Winter translated Rupasi Bangla of poet Jibanananda Das under the title of Bengal the Beautiful. Further versions of his of the poems of Jibanananda have been collected in the volume Naked Lonely Hand. He has also rendered 25 of the songs of Lalan Fakir into English. Winter's The Golden Boat (title derived from Tagore's Bengali volume Sonaar Tori), a wide-ranging collection of Tagore poems in English translation, has been published by Anvil Press (now with Carcanet Press).

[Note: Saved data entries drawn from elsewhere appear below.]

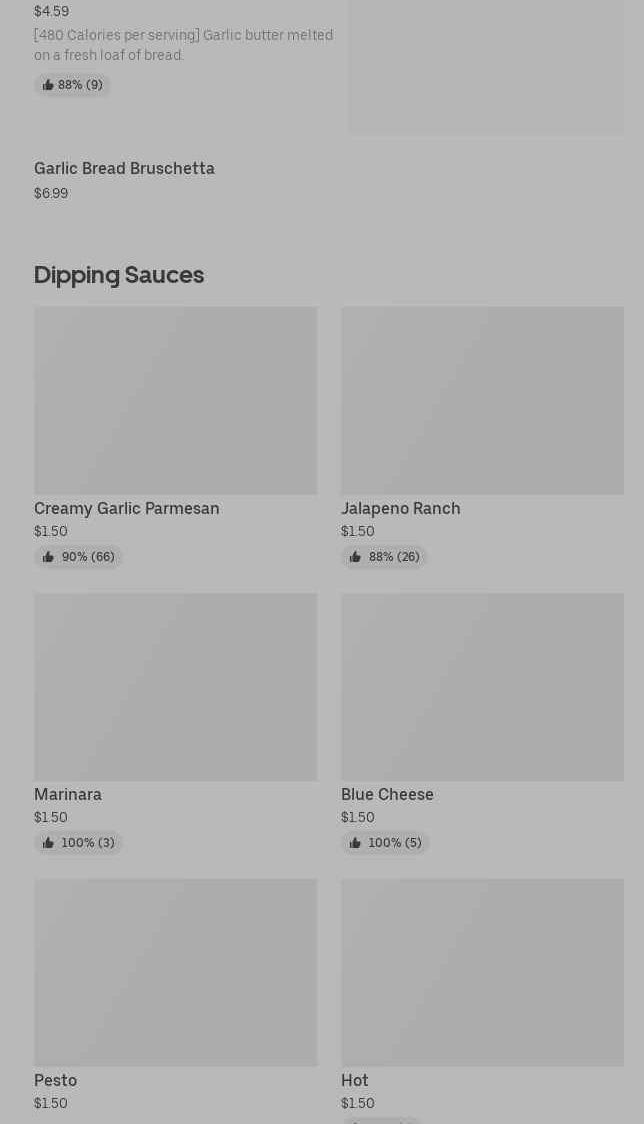Click thumbs-up icon under Jalapeno Ranch
The image size is (644, 1124).
(x=355, y=557)
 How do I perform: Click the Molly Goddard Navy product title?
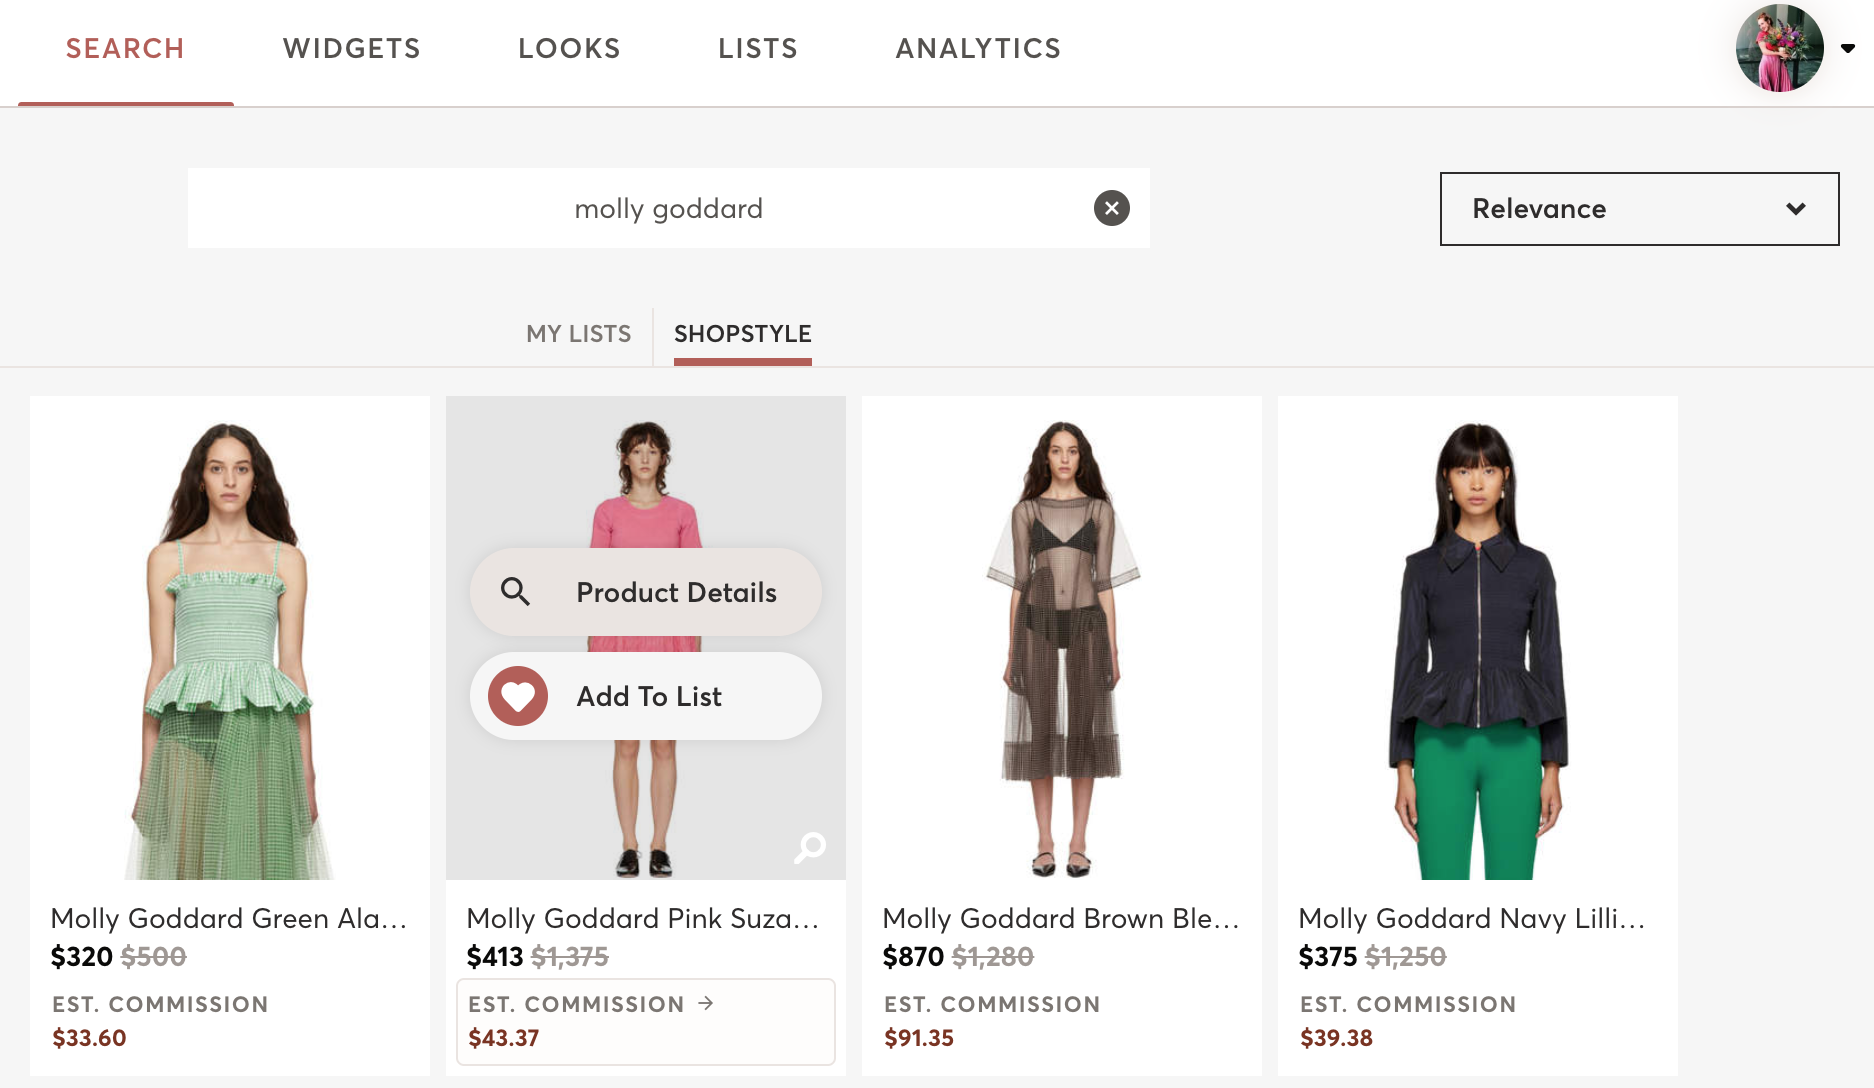coord(1471,918)
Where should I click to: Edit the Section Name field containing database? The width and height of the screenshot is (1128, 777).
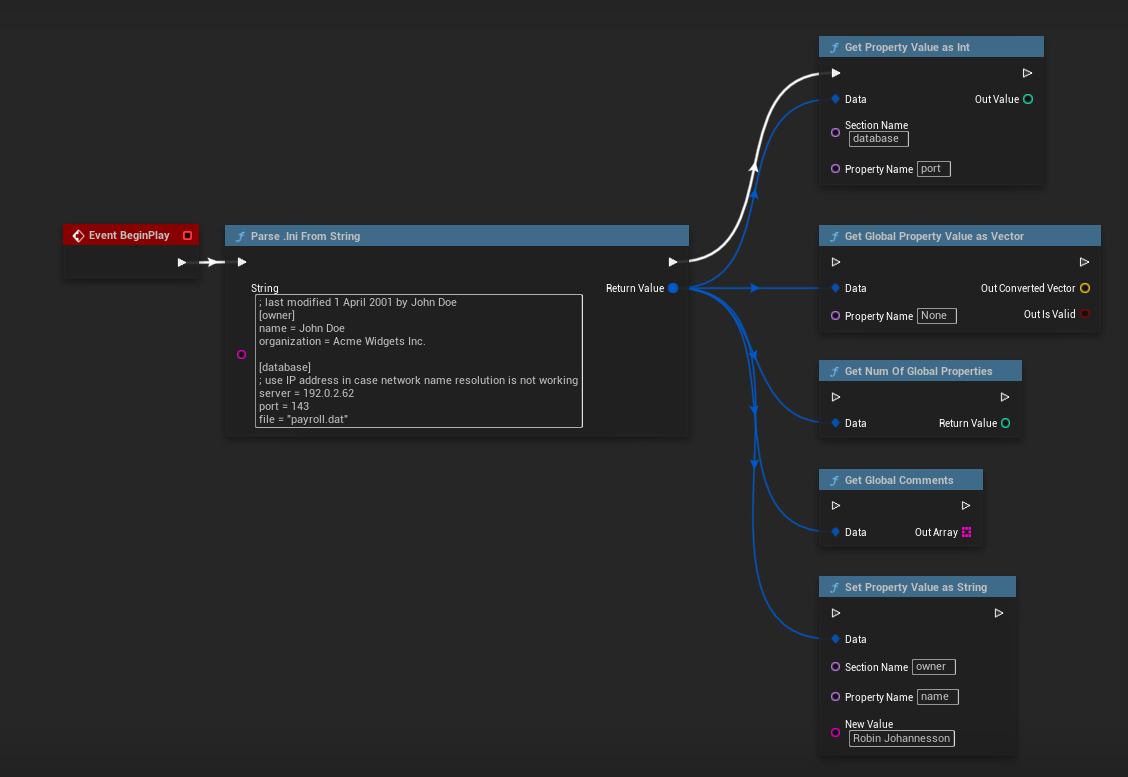click(x=878, y=139)
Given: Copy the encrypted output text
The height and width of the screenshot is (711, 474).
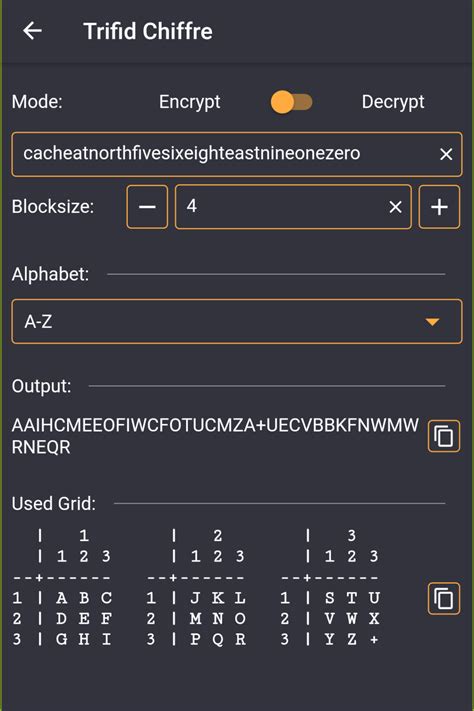Looking at the screenshot, I should (444, 436).
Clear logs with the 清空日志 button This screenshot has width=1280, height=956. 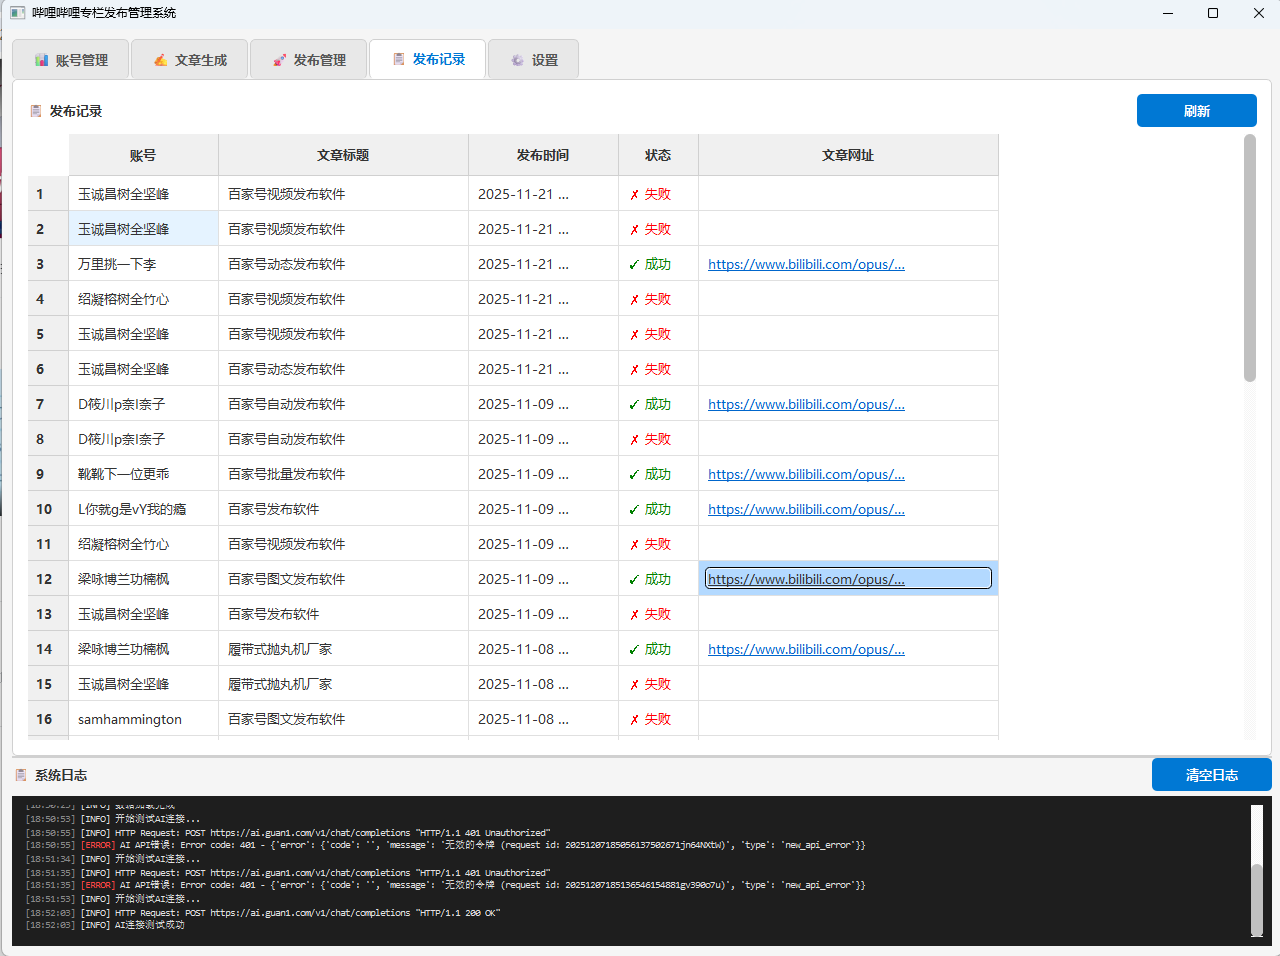coord(1211,775)
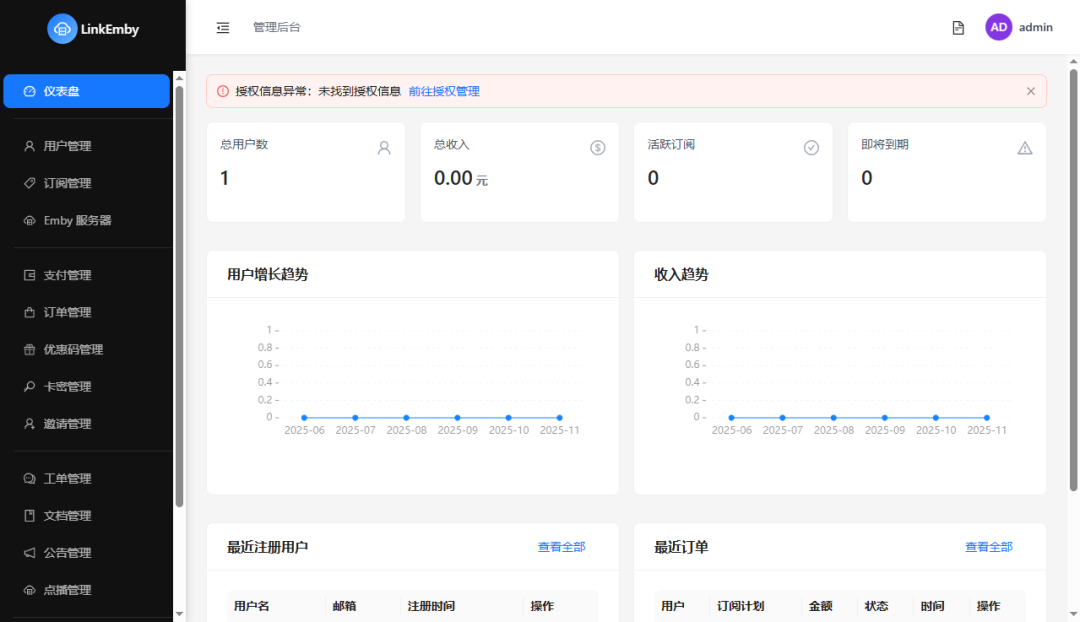
Task: Dismiss the authorization warning banner
Action: (1031, 91)
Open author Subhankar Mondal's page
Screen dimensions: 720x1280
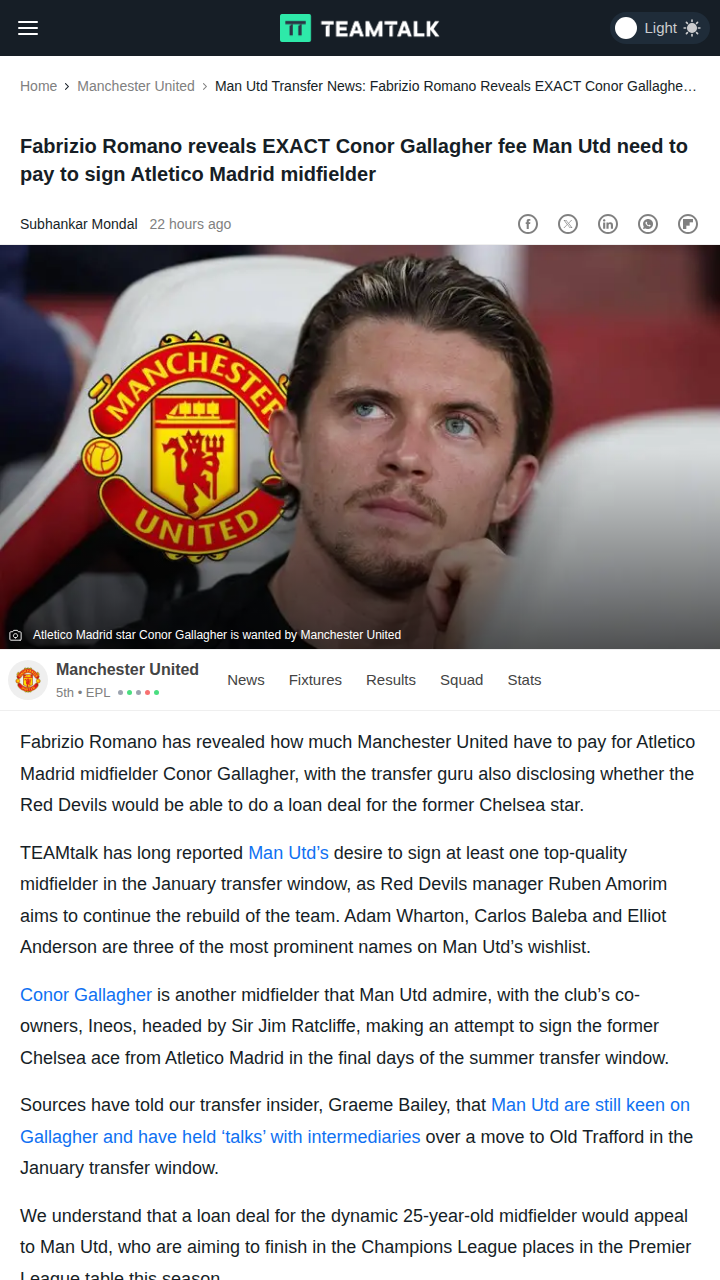(79, 224)
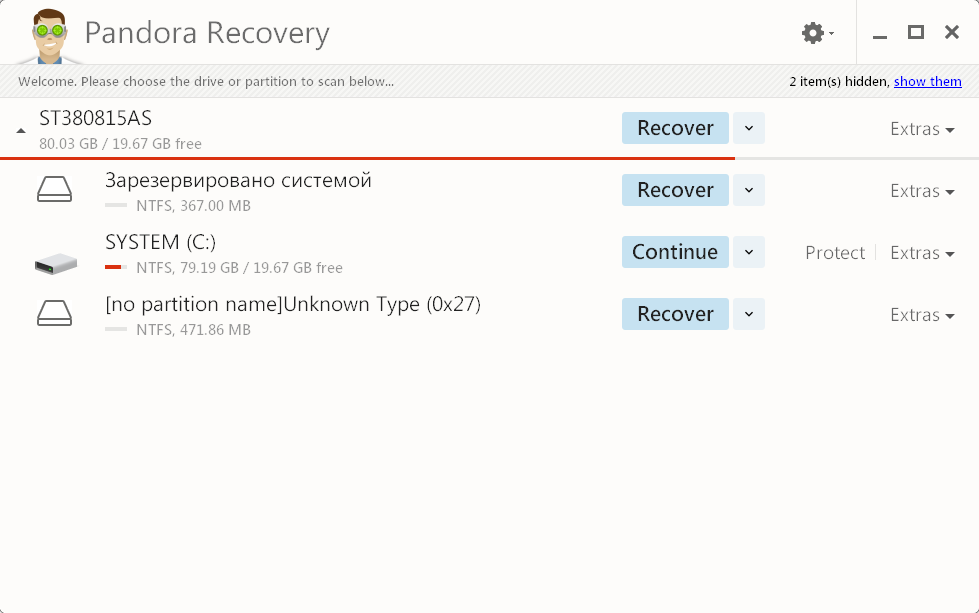Select the unknown type partition drive icon
Screen dimensions: 979x613
point(54,313)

The texts of Winter's translations are available from the relevant publishers (see website). In addition versions of a few ballads of the mediaeval French poet Francois Villon and some poems from the Bengali of Rachana Kobira appear in the volumes of his original poetry, respectively Zimbabwe in August and Lalon Fakir at the Kolkata Book Fair.

== Publications ==
Writers Workshop, Kolkata, have brought out all of Winter's original poetry in 21 books (to date). He published Calcutta Song (Sahitya Samsad Kolkata and Peridot Press UK) which is an account in prose and poetry of living in Kolkata for twelve years. He has translated a notable amount of Bengali poetry into English. This includes: Gitanjali (the full original Gitanjali by Rabindranath Tagore), The Golden Boat (a selection of Tagore's poems from first to last), Of Myself (Tagore's Atmaparichay, co-translated with Devadatta Joardar), Naked Lonely Hand (a selection of the poems of Jibanananda Das), Bengal the Beautiful (translation of Rupasi Bangla by Jibanananda Das), Dark (poems of Susmita Bhattacharya) and Lipika (a volume of prose poems and short stories by Tagore). Carcanet Press has his Tagore and Das translations, and Guest and Host and A Miracle and The Tree. Sussex Academic Press publish his two critical works on Shakespeare and his transcreations of Beowulf and Pearl. Writers Workshop (Kolkata) in addition to all his original poetry publish a number of other works of his, including An Enquiry into Poetic Method (see website).